An organisation of top Indian doctors has warned that a third wave of Covid-19 is inevitable as travel restrictions ease across the country.
Photos and videos of tourists flocking to popular destinations have gone viral in recent days.
Videos show that most of them are not wearing masks or maintaining social distancing in public places.
Daily new cases in India have fallen to just over 40,000 in recent weeks, down from the peaks of 400,000 in May.
The drop in numbers has largely been attributed to strict lockdowns by states which are now being eased.
But even as cases are declining, experts worry India could be at the risk of a potential third wave of infections as just over 6 percent of the eligible population has been fully vaccinated and around 22 percent have received at least one dose.
The Indian Medical Association (IMA), an organisation that represents doctors in India, on Monday said it was "painful to note that both the government and public are complacent and are holding mass gatherings without following Covid protocols".
"Tourist bonanza, pilgrimage travel, religious fervour are all needed, but can wait for few more months," the IMA said.
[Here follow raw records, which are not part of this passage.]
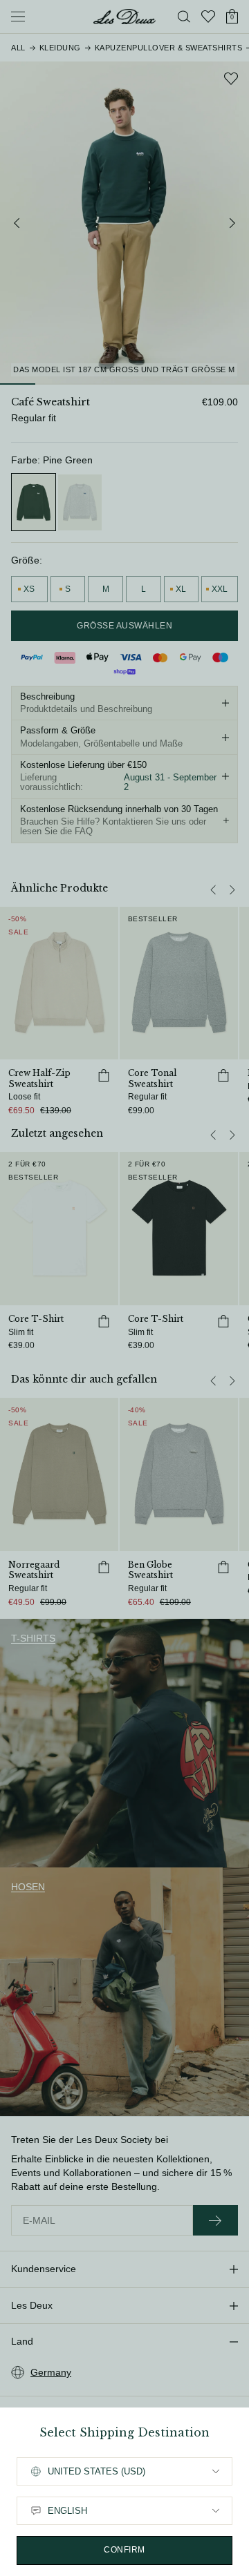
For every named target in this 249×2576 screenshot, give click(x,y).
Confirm (124, 2550)
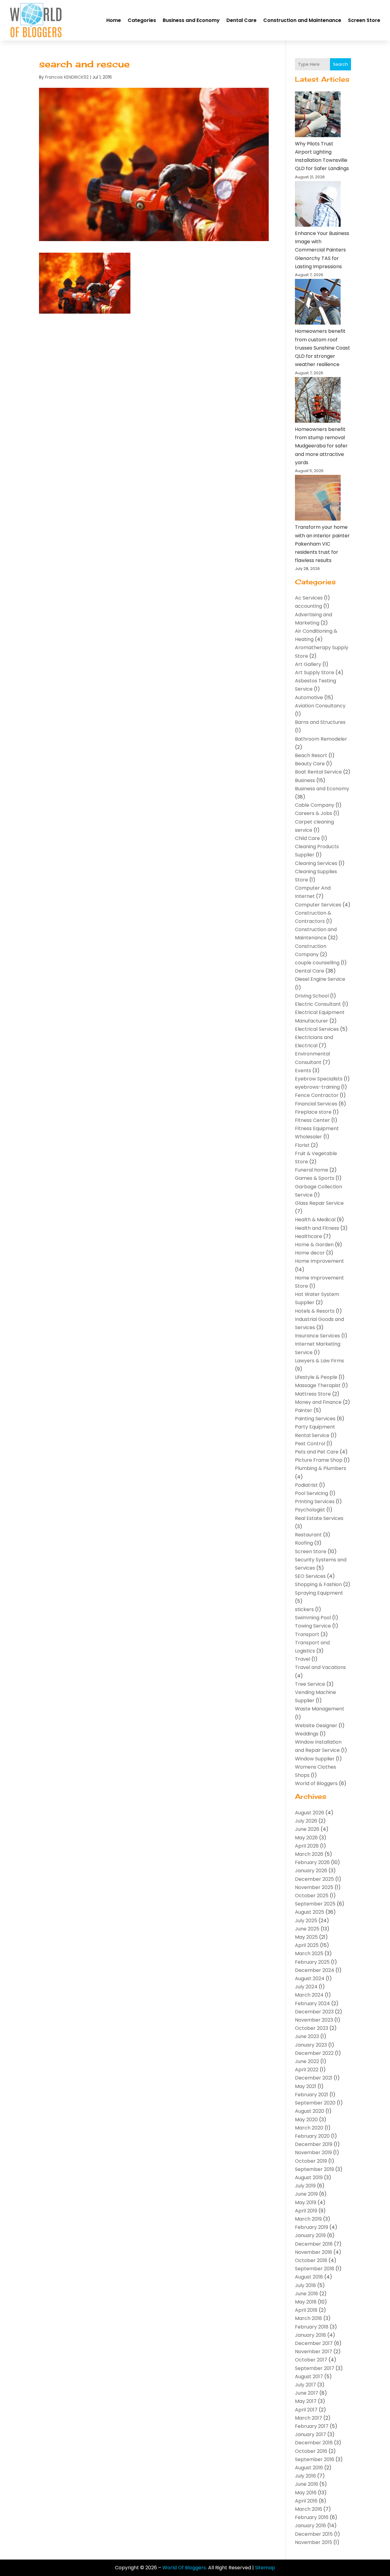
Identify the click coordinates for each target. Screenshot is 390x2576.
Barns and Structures (320, 722)
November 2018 (313, 2252)
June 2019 (306, 2193)
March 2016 (308, 2509)
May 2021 (305, 2086)
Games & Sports (314, 1178)
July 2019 (305, 2185)
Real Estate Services (319, 1518)
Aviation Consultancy (320, 705)
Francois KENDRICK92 (67, 77)
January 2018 (310, 2335)
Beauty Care (310, 763)
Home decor (310, 1252)
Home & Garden (314, 1244)
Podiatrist (306, 1485)
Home (113, 20)
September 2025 (315, 1903)
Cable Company (314, 805)
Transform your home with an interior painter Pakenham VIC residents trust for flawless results (322, 544)
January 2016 (310, 2525)
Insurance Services (317, 1335)
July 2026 (306, 1820)
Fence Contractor (317, 1095)
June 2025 (307, 1928)
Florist (302, 1145)
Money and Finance (318, 1402)
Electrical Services (317, 1029)
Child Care (307, 838)
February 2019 (311, 2227)
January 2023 (311, 2044)
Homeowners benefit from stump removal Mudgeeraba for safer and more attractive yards (321, 446)
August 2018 (309, 2276)
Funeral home (311, 1169)
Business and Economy (191, 20)
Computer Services (318, 904)
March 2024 (309, 1994)
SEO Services (310, 1576)
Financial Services (316, 1103)
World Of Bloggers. (184, 2567)
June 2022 (307, 2061)
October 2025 (311, 1895)
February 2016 (311, 2517)
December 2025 (314, 1879)
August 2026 (309, 1812)
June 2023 (307, 2036)
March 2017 (308, 2417)
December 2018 (314, 2243)
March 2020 (309, 2127)
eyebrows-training (317, 1087)
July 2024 (306, 1986)
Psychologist (310, 1509)
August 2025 (309, 1912)
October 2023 (311, 2028)
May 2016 (306, 2492)
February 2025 (312, 1962)
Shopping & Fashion (318, 1584)
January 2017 (310, 2434)
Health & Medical (315, 1219)
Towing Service (313, 1625)
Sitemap (265, 2567)
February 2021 (311, 2094)
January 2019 (310, 2235)
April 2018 (306, 2310)
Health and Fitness (317, 1228)
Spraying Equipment (319, 1592)
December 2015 (314, 2534)
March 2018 (308, 2318)
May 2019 (305, 2202)
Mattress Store (313, 1393)
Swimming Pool (313, 1617)
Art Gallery (308, 664)
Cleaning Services (316, 863)
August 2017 (309, 2376)
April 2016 (306, 2500)
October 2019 (311, 2161)
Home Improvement (319, 1261)
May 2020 (306, 2119)
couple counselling (317, 962)
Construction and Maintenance (302, 20)
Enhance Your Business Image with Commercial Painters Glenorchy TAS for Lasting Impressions (322, 250)
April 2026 (307, 1845)
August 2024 (309, 1978)
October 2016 (311, 2451)
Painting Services (315, 1418)
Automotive (309, 697)
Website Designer (316, 1725)
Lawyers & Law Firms (319, 1360)
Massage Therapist (318, 1385)
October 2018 (311, 2260)
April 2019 (306, 2210)
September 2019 (314, 2169)
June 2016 (306, 2484)
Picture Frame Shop (318, 1460)
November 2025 (314, 1887)
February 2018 (311, 2326)
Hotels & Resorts (315, 1311)
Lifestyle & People (316, 1377)
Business (305, 780)
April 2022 (306, 2069)
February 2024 (312, 2003)
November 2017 (313, 2351)
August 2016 (309, 2467)
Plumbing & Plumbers (320, 1468)
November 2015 (313, 2542)
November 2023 (314, 2019)
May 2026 (306, 1837)
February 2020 (312, 2136)
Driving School (312, 995)
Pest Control (310, 1443)
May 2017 (306, 2401)
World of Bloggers (316, 1783)
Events (303, 1070)
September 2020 (315, 2102)
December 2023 (314, 2011)
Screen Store (364, 20)
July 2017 (305, 2384)
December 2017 (314, 2343)
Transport (307, 1634)
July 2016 (305, 2475)
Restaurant (308, 1534)
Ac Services (309, 597)
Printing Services (315, 1501)
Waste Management (319, 1708)
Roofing (304, 1542)
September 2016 (314, 2459)
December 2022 (314, 2053)
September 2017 (314, 2368)
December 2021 (313, 2077)
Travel (302, 1659)
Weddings (306, 1733)
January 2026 (311, 1870)
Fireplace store (313, 1111)
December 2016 (314, 2442)
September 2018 (314, 2268)
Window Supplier (315, 1758)
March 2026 (309, 1854)
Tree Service (310, 1684)
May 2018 (306, 2301)
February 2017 (311, 2426)
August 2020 (309, 2111)
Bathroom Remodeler (321, 738)
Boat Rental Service (318, 771)
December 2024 (314, 1970)
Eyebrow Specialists (318, 1078)
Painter (303, 1410)
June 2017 (306, 2392)
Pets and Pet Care (317, 1451)
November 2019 (313, 2152)
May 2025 (306, 1937)
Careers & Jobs (313, 813)
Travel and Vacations (320, 1667)
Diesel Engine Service (320, 979)
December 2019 (313, 2144)
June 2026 (307, 1829)
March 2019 (308, 2218)
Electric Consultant (318, 1004)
It added that opening up these destinations and letting unvaccinated people congregate in these large gatherings are "potential super spreaders for the Covid third wave".
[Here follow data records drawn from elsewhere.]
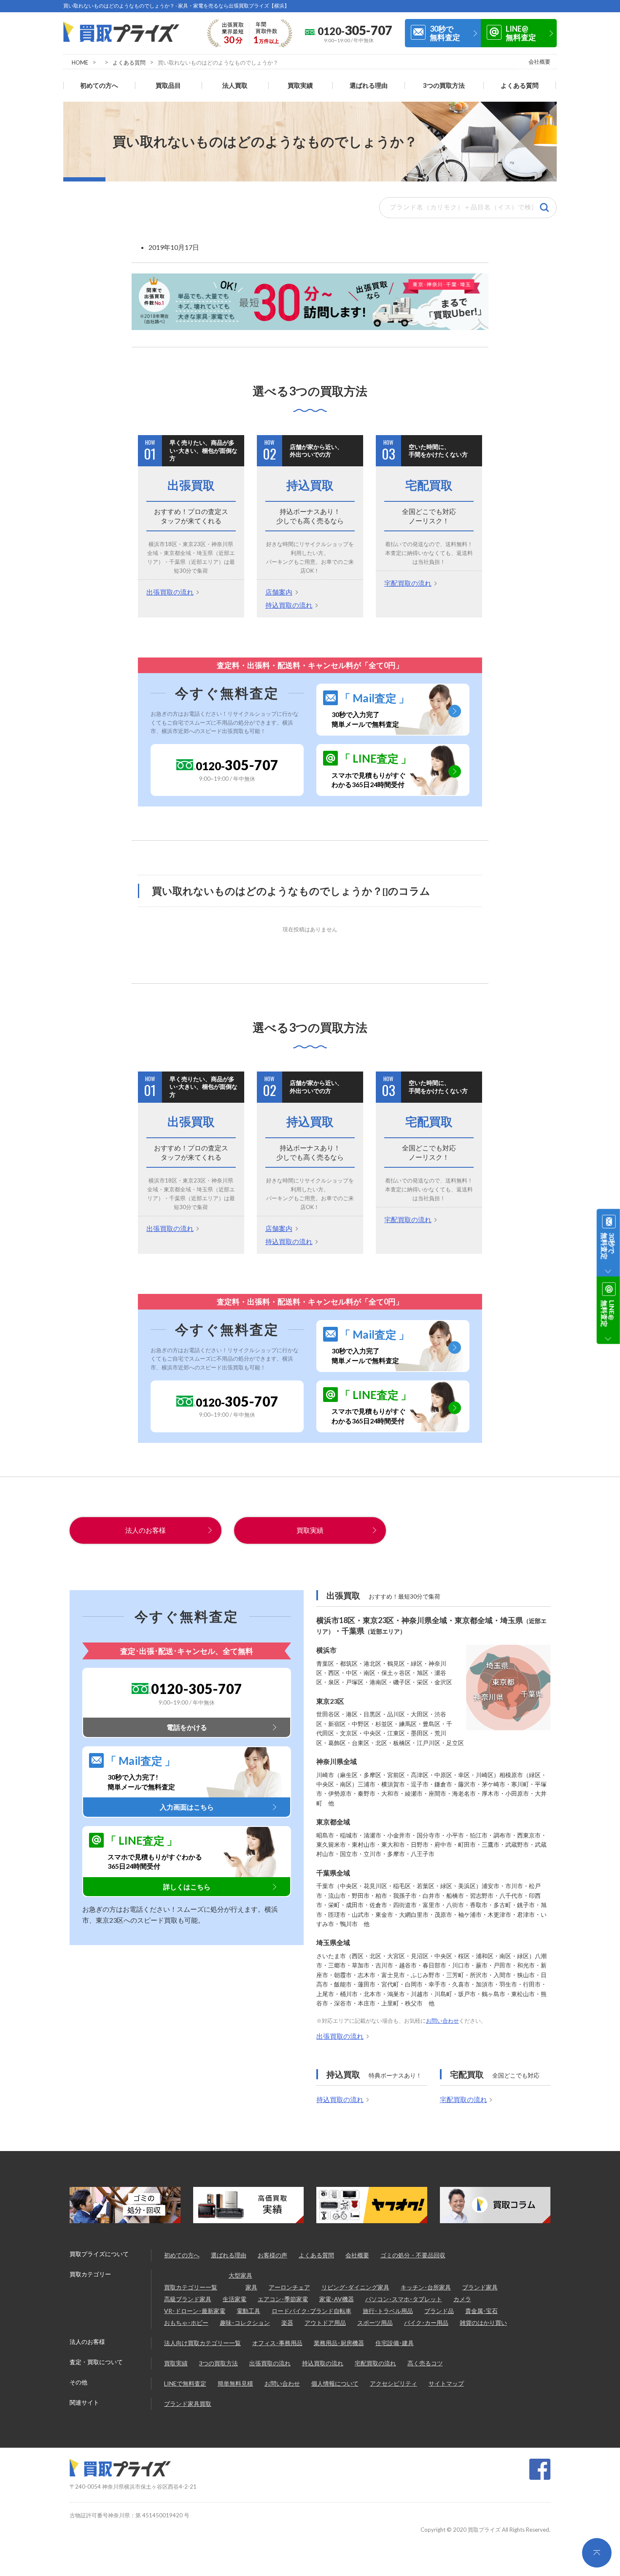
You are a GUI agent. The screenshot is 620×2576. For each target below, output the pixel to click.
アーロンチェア (289, 2287)
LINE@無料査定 (521, 33)
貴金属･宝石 (481, 2310)
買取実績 (300, 85)
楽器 (287, 2322)
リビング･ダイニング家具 (355, 2287)
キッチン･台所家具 (426, 2287)
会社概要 (539, 61)
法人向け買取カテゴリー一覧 (202, 2342)
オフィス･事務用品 (277, 2342)
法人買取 (235, 85)
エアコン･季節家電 (283, 2299)
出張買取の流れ (170, 592)
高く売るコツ (425, 2363)
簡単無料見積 (235, 2383)
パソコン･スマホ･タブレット (403, 2299)
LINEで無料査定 (185, 2383)
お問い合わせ (442, 2020)
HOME (80, 62)
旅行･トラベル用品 (388, 2310)
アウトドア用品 (325, 2322)
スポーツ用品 (375, 2322)
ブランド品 (439, 2310)
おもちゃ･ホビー (186, 2322)
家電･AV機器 (336, 2299)
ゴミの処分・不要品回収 (412, 2255)
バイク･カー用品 (426, 2322)
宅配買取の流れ (407, 583)
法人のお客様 (145, 1530)
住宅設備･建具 (394, 2342)
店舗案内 (278, 592)
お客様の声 (272, 2255)
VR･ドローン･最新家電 (194, 2310)
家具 (251, 2287)
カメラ (462, 2299)
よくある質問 (129, 62)
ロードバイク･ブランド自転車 (311, 2310)
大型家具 (240, 2275)
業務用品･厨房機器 (339, 2342)
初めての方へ (99, 85)
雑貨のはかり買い (483, 2322)
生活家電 (234, 2299)
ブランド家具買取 (187, 2403)
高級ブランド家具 (187, 2299)
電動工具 (248, 2310)
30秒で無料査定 (445, 33)
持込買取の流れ (289, 605)
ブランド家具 (480, 2287)
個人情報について (335, 2383)
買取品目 (168, 85)
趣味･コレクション (245, 2322)
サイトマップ (446, 2383)
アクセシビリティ (393, 2383)
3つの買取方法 (444, 85)
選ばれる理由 (369, 85)
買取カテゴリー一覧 (190, 2287)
As India emerges out of a deadly second wave - that saw overwhelmed hospitals and crematoriums overflowing with the dead - several states have opened up to allow tourists and religious gatherings.
But experts worry about the repercussions of these gatherings.
In April, millions gathered in the Himalayan town of Haridwar to participate in the Kumbh Mela festival even as several cities grappled with a severe shortage of oxygen and hospital beds. Several of the returnees - who came from all parts of the country - tested positive in the following days.
Now, authorities in Uttar Pradesh state are gearing up to hold the annual Kanwar Yatra festival from 25 July. Experts say that India needs to enforce safety protocols strictly and further speed up the pace of vaccination to avoid a third wave.
India is vaccinating around four million people every day, but it needs to reach eight to nine million per day to reach its target of vaccinating everyone above the age of 18 by the end of this year.
Some states are also grappling with shortages. On Tuesday, several public vaccine centres in Delhi were closed after they ran out of jabs.